Vageio só pelas ruas, pelas estações de metro. Observo as diferenças entre a população: mistura maior é impossível! Pessoas bonitas, feias, alternativas, estranhas. Uns bem vestidos, outros dependendo do gosto. A ler ou ouvir musica; olhos que se interceptam na confusão de uma carruagem cheia, sorrisos que se trocam na timidez do esconderijo no embaraço da situação.
Solidão.
Caminho por entre a multidão onde ninguém conheço. Caminho a observar o que me rodeia, quem me rodeia. Caminho na margem do Sena, aprecio aqueles que caminham sós também. Esquecidos nos pensamentos, olhando o vazio, o infinito. Como eu. Passa o "bateau mouche", os turistas acenam para o mundo, para os desconhecidos.
Solidão.
Sento-me num pequeno muro a escrever uma sms. Destino? Alguém, ao acaso. Ali todos são importantes, pela distância, pela saudade, pelo amor. Todos de forma diferente, com conteudo e emoção diferente. Acabo a mensagem e sinto, por instinto, uma lágrima a escorregar. "Não, agora não... no conforto do meu quarto, onde posso libertar-te, a ti solitária como eu, e a todas as tuas amigas, num mar aberto, em ondas livres e tempestuosas... aqui é que não..."
Solidão.
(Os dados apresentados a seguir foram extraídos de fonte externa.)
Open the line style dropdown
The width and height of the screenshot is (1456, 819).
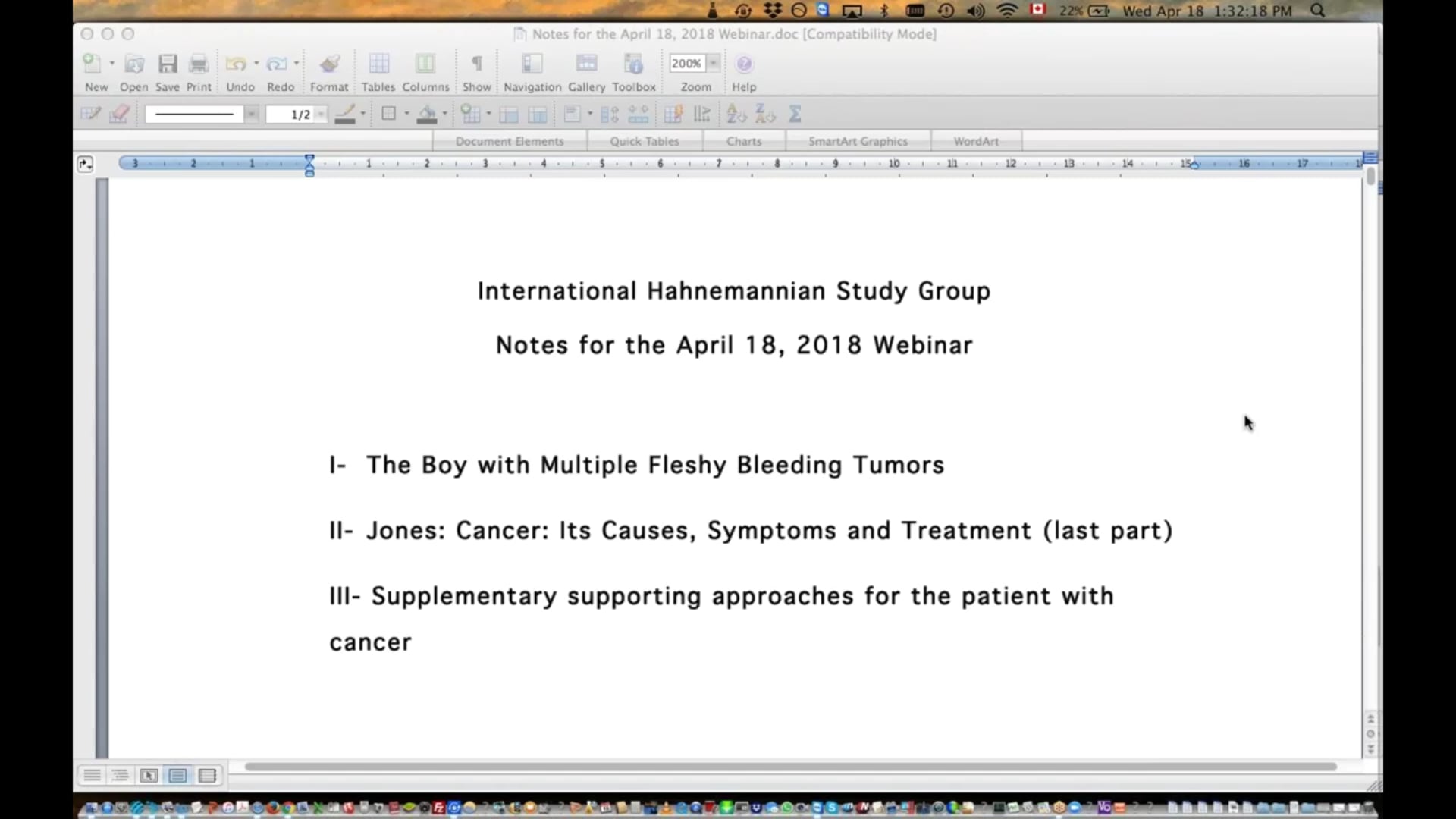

Ao lado senta-se uma menina, toda de preto. Olhos verdes cintilantes, conversa ao telefone. Aproveito para, disfarçadamente, tirar umas fotografias ao que me rodeia, e apercebo-me que ela espera alguém que não vem. Sorte a tua, penso eu, ainda tens alguém. Num momento raro de coincidência e correspondência, entreolhamo-nos e vejo nos lindos olhos verdes cintilantes (e agora tristes) o mesmo lamento que libertei para mim mesmo à pouco: o dialogo interno com a lágrima teimosa que teima em escorrer. Sorri para mim e consegue, também, aguentar a fonte.
Não tive coragem para me apresentar depois de um momento tão intimo. O pálido sorriso que apresentou contrastava com o triste olhar, parecido com o meu, que tenho impressão ter visto reflectido nela.
Levantei-me, lamentando a minha falta de vergonha de não ajudar/me ajudar naquele momento de solidão entre duas almas abandonadas.
Solidão. Sim, solidão. Porque assim o quis, porque assim o mereci...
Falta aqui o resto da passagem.